I canceled a service contractor’s visit to our home today. I can hardly believe that common sense demanded that I do that. I basically made a decision that it was in our best interest not to have a couple of strange men from another city roll into our driveway and do a couple hours work inside our home. It was an appointment that had been on the calendar for a while. Who knew weeks ago that April 6 would come to this?
I have an employee who was exposed to a confirmed case of the virus this past weekend. It was so unfortunate. His Aunt drove down to visit on Saturday. She drove over a hundred miles from another town to visit family. She felt fine. She hugged everyone. When she got home Sunday evening. she developed a fever and cough. At least she called to tell her nephew. Now he’s out of work for two weeks because of her carelessness. I hope he’s okay and his time off is not longer than the two weeks.
I listened to a radio interview this evening that featured an old childhood friend of mine who is getting over the virus right now. Day 22, she said. (I have to be careful here. I know she’ll be reading this. Hi Jan. I’m grateful that so many prayers have been sent up on your behalf.) She has been through the ringer with this thing. She said her head felt like it was detached. She couldn’t eat. She’s lost her sense of taste. Almost coughed up both lungs. She couldn’t even watch The Andy Griffith Show. That’s how sick she was.

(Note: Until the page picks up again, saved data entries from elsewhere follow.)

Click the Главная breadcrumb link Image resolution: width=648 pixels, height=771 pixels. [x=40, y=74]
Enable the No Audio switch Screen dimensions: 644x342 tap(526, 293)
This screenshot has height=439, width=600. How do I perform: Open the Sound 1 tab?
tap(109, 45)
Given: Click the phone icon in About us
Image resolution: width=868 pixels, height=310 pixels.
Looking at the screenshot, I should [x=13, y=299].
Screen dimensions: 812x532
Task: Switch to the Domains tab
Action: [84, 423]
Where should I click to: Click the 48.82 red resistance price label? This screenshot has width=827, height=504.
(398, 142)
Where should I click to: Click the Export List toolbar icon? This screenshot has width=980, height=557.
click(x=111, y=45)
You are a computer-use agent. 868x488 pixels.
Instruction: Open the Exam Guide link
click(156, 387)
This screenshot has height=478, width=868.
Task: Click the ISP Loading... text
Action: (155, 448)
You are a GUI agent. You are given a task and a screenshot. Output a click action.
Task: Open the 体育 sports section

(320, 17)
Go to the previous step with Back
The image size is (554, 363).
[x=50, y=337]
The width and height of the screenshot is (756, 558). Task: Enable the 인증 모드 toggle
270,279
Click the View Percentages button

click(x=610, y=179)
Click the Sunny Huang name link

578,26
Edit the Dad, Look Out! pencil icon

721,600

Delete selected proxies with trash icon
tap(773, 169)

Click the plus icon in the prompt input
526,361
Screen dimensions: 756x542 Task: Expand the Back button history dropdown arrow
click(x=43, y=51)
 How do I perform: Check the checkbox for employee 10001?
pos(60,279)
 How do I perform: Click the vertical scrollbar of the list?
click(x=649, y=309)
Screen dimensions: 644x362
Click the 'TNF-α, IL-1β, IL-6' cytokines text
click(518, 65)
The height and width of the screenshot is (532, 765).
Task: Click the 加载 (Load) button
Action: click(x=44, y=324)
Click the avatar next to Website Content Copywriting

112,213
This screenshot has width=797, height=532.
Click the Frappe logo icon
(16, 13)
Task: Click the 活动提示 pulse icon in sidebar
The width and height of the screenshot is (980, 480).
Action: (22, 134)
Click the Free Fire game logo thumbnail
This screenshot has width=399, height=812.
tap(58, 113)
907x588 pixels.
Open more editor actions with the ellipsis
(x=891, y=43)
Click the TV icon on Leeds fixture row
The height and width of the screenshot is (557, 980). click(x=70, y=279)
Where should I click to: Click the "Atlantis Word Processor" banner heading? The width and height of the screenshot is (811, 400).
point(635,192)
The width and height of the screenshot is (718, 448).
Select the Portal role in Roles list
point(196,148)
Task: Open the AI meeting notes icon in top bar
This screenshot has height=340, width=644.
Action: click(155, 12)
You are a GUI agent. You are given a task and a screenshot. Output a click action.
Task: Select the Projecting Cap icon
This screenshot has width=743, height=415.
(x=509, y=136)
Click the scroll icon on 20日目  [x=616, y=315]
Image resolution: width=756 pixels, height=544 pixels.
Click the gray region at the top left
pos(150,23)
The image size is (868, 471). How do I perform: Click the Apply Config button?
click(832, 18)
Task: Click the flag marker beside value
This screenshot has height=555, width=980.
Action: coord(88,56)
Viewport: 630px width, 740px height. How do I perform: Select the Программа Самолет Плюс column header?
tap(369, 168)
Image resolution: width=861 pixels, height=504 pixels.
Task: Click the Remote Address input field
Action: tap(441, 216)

A customer came by the tree farm this afternoon. He stuck out his hand to shake and I didn’t even flinch. My hands stayed in my pockets. I was so self-conscious. He was apologetic. It’s hard to remember not to do something that you’ve been accustomed to doing for years like it’s a natural reflex. We never touched, but he took an invoice from my hands and I took a check from his. When our visit was over, I went inside and washed my hands.
These are the stories that are defining our journey these days.
I used to think, “Boy, wish I could just get away for a spell. Get away from work. Get away from people. Just go hibernate for a while. Let the world just pass me by. I could use some time off away from everything and everybody.”
I’m pretty sure that I’m not the only one who has ever thought that.
Well, here we are. I’m not so sure this is what I had in mind.
I’m one of the lucky ones. I’m still working. I still have something close to a normal routine going on. But everything else is on the fritz.
No gathering of the Church. No desserts at the carry in dinner. No Friday night pizza. No grilling out with friends. Until recently, long lines outside at the big box hardware store. Red tape lines and Xs on the floor showing me where to stand. Hand sanitizer offered to me at the door. Now, no more trips to the store. No visits from the kids and grandchildren. Lots of pictures and video chats help, but ghee whiz, I miss them.
I am probably a complete wuss. It’s only been a couple weeks of any serious quarantine. What if I was really alone? Sequestered from family and friends and all normal activity for months? A year?
I think that I will be more aware of life from here on out. I hope I am. I’m afraid that it won’t last long, but right now I want to pledge to pay more attention. To the little things that go almost unnoticed. Things that should never be taken for granted.
When this is over, I’ll never walk into a restaurant again without being grateful for the privilege. I’ll never go over to a friend’s house without realizing how lucky I am. I’ll never sit in church again without feeling like an honored guest. I’ll never walk into a hospital without a sense of reverence for those who serve. I’ll never set a date on the calendar without the understanding that my plans are temporary. I’ll never offer a hug without appreciating the value of human contact. I’ll never stand in line at the grocery store again without an awareness that the shelves could be empty.
If this quarantine of ours saves lives, we are all for it. Those who suffer and who have lost loved ones need and deserve our prayers. But this quarantine may just save us all in ways we have not yet imagined.
Maybe it will make us just a little more compassionate. Maybe it will make us a little more grateful. A little more aware. A little more focused on the needs of others instead of our own. A little more willing to serve the greater good and not bent on getting what’s best for me first.
I imagine families changing for the better. I imagine more smiles. I imagine playing in the yard making a comeback. I imagine more tenderness and less rage. I imagine more singing. I imagine new friends for life. I imagine sweet rest rather than restlessness. I imagine baseball played on corner lots. I imagine High School seniors walking across a stage in the middle of summer. I imagine sitting by the river and watching the day end. I imagine more doors being held open. I imagine more prayers from the heart. I imagine a better world all the way around.
Look, I know it’s pie in the sky for me to hope for these things. Life will change for a while, but we’ll probably go back to being us before too long. We are a stubborn race, this human race. We suffer from short term memory loss. We might just forget how horrible this all is right now. I hope not. I hope we learn something so invaluable that we never forget.
My shower contractor will eventually come. My employee will get back to work. My friend is getting better. My customers and I will one day shake hands again. We all hope that normal finds its way back sooner than later.
Until then, imagine a better world and live in it while you can.